Dieses Verfahren eignet sich für einen Schornstein. Hierbei wird ein Mast senkrecht montiert. An der Spitze des Mastes wird eine Fangstange befestigt.

 

Blitzkugelverfahren

Bei mehreren Gebäuden oder vielfältigen Dachaufbauten kommt dieses Verfahren zum Einsatz. Es ist einfacher als jeden einzelnen Winkel separat zu berechnen.

Neben der Ermittlung, welche Maßnahme am Gebäude durchgeführt wird, sollte auch eine Risikoberechnung durchgeführt werden. Diese sagt aus ob die Maßnahme ausreichend ist. Wird dabei festgestellt, dass ein Risiko zu groß ist, muss entschieden werden mit welchen Maßnahmen das Risiko zu senken ist.

Wird die Anlage errichtet, gibt es noch weitere Vorschriften wie die richtige Ausführung auszusehen hat.

Es sind Trennungsabstände zwischen den außen am Gebäude montierten Ableitungen und dem im Gebäude befindlichen Metallteilen einzuhalten. Dieser Abstand richtet sich nach dem Blitzstromscheitelwert, dem Isolierwert zwischen inneren Metallteilen die mit dem Potentialausgleichs -System verbunden sind, der Anzahl der Ableitungen und dem Widerstandswert der Ableitung von der betroffenen Stelle bis in das Erdreich. Werden diese Werte verrechnet erhält man den Trennungsabstand.

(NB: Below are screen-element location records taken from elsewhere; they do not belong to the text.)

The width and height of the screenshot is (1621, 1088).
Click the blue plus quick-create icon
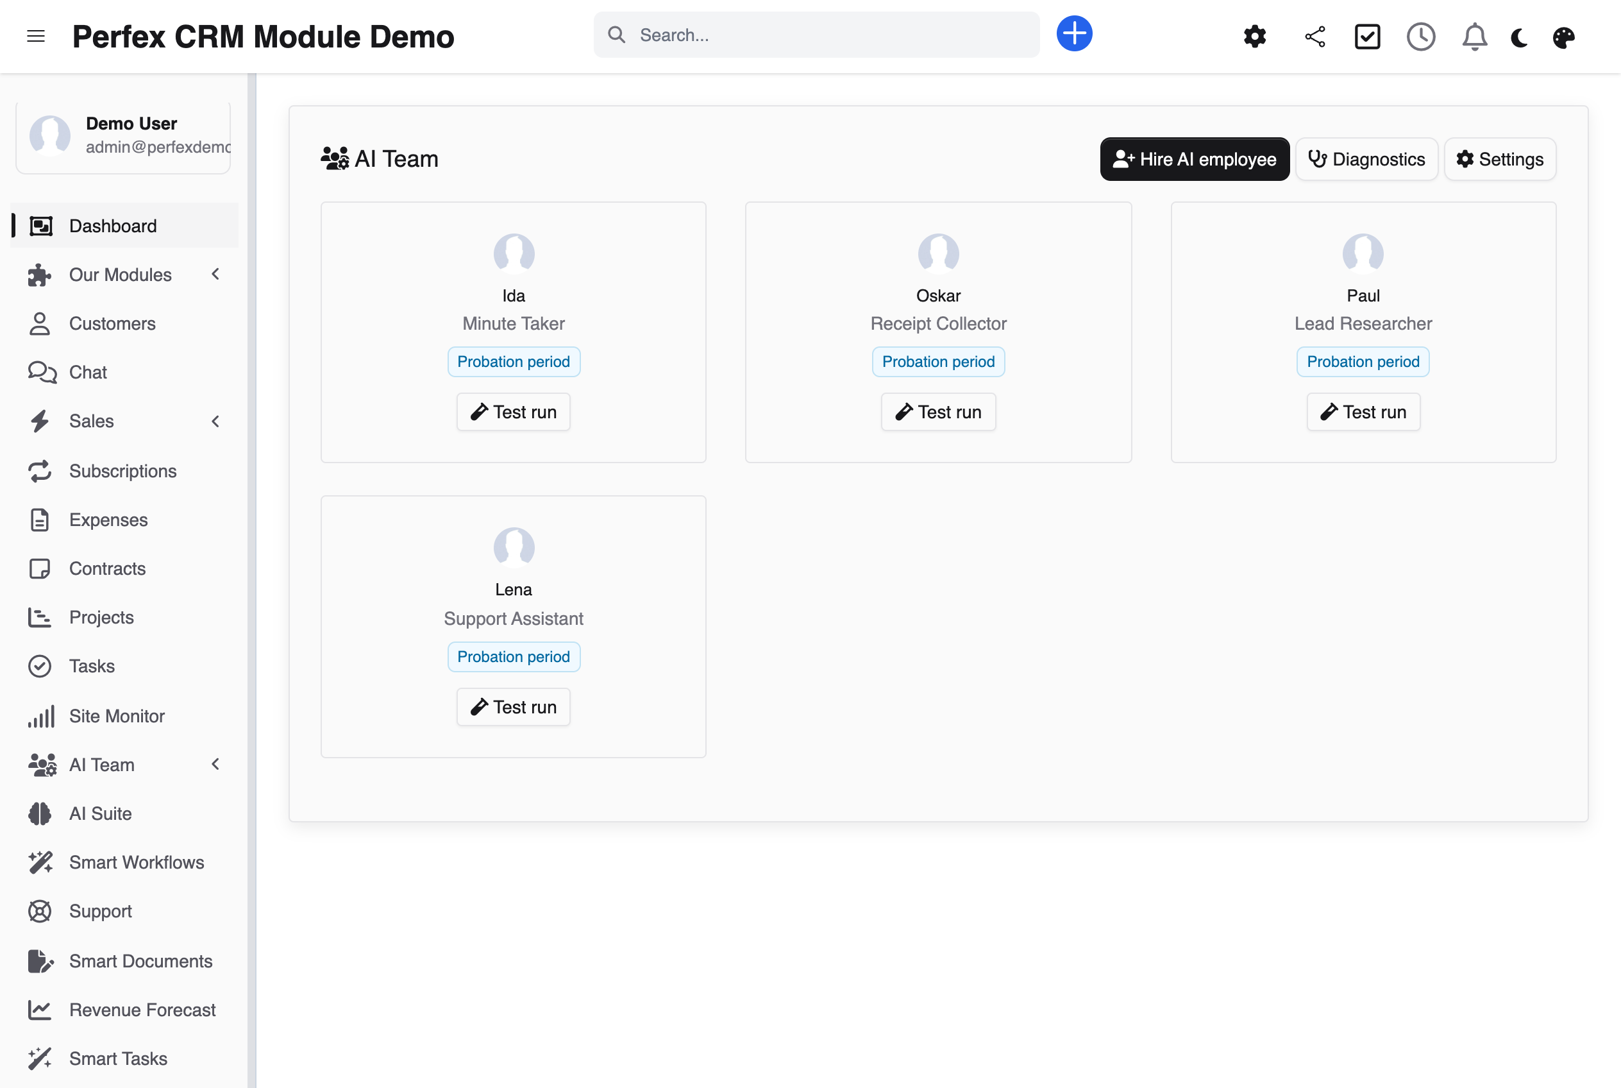(x=1074, y=34)
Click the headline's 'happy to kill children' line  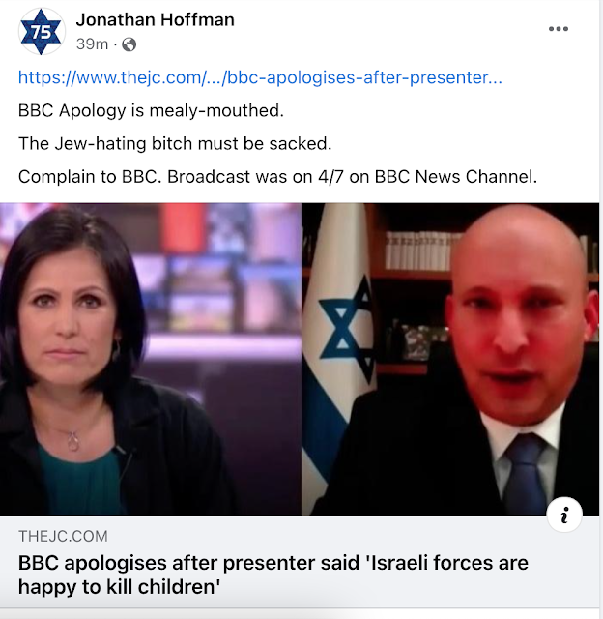[119, 587]
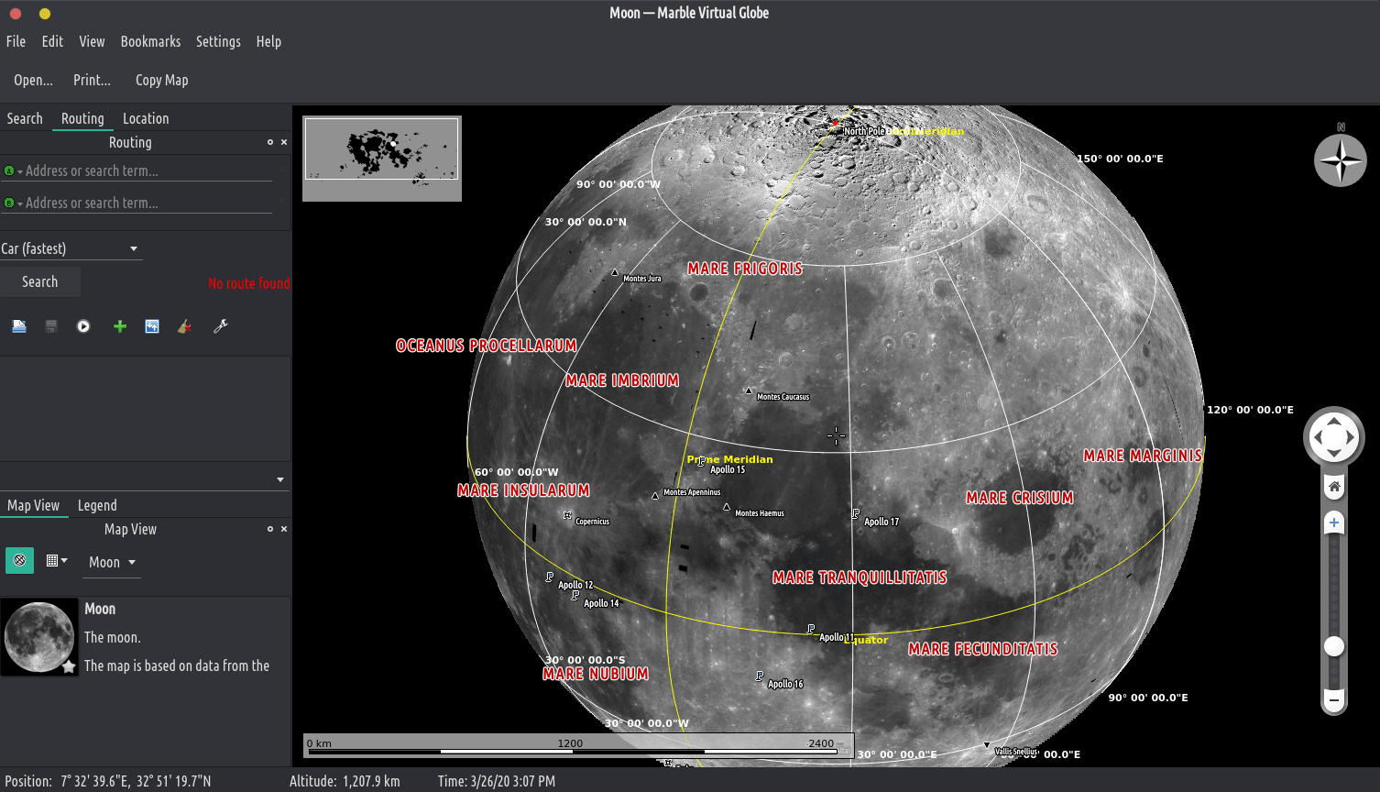Click the compass rose on the map
The height and width of the screenshot is (792, 1380).
(1340, 160)
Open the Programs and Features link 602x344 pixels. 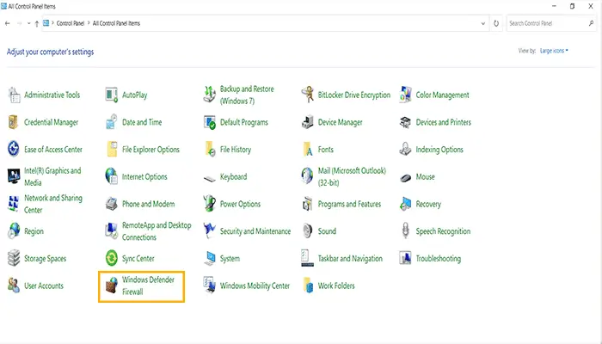[349, 204]
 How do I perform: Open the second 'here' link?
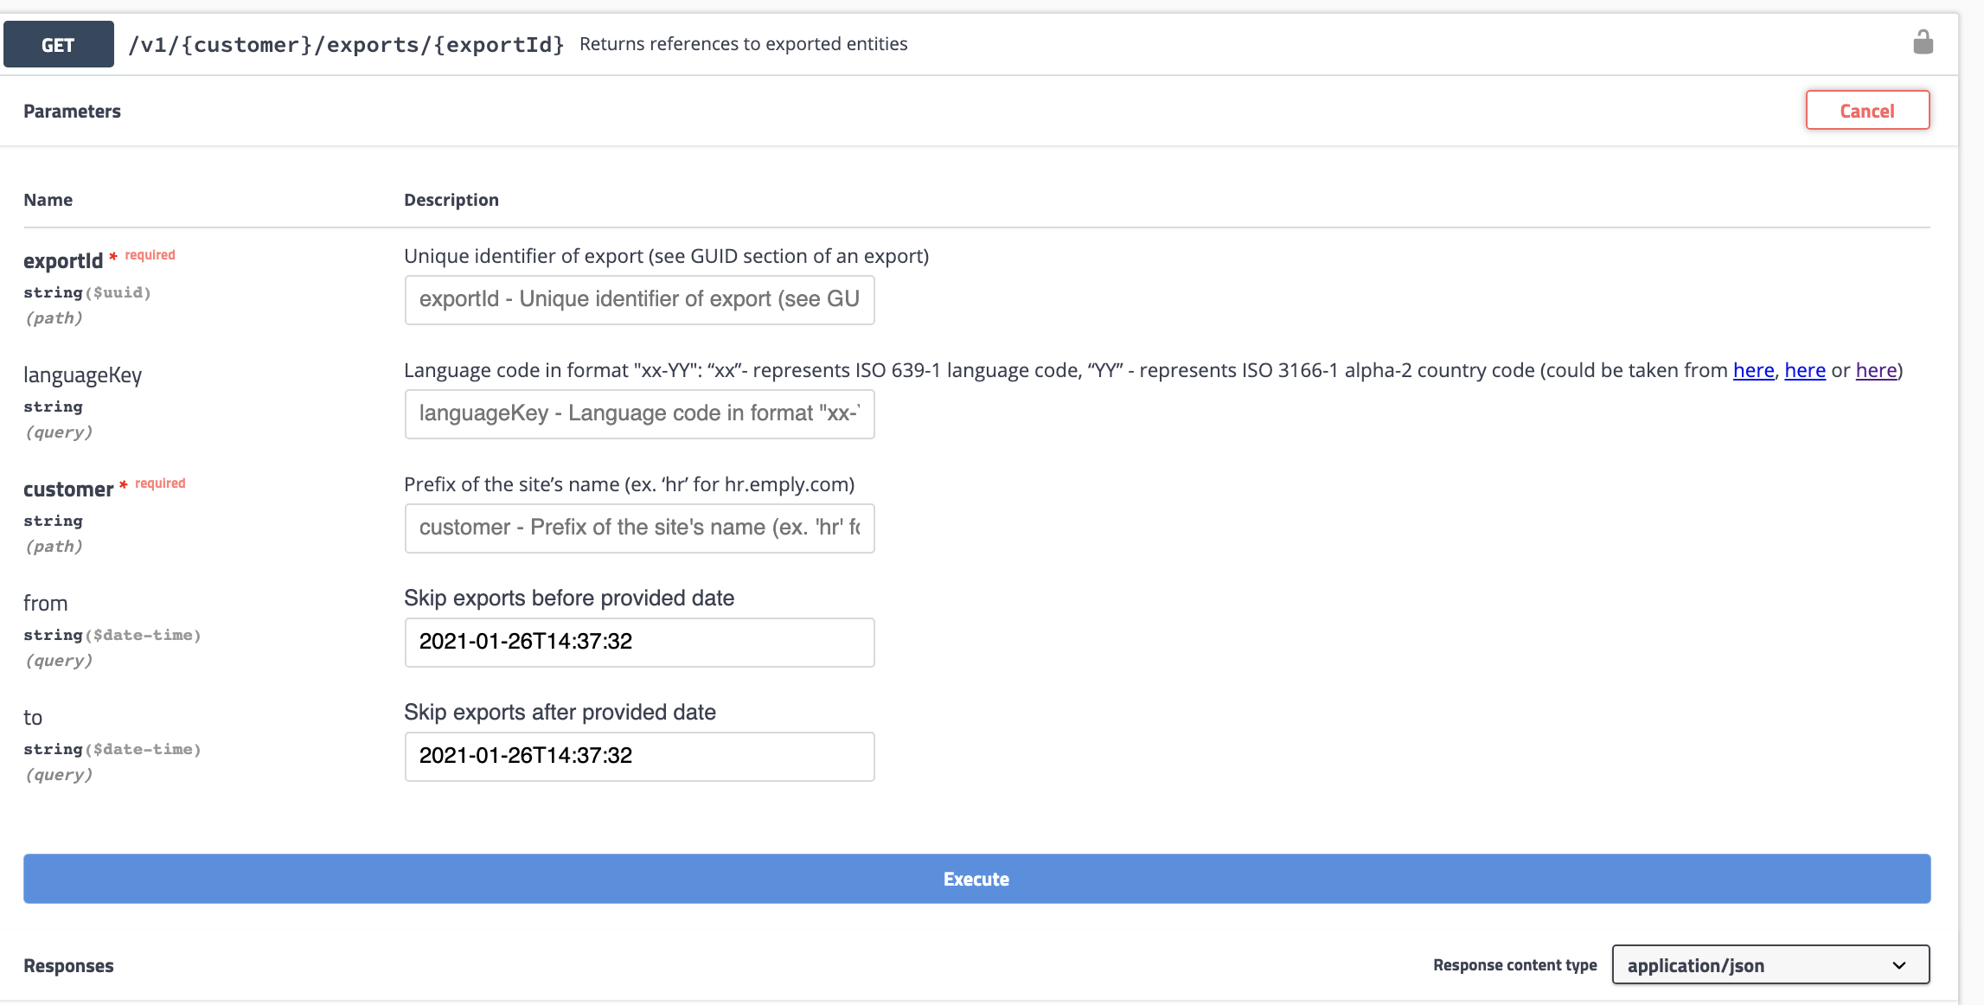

Der Blitzstrom wird in das Erdreich mit sogenannten Tiefenerdern oder Ringerdern abgeleitet. Bei diesen Erdern ist zu beachten, dass sie nach DIN 18014 auszuführen sind. Sie dürfen nur durch eine Fachkraft errichtet werden und es muss entweder mit Kupfer oder Edelstahl V4A gearbeitet werden.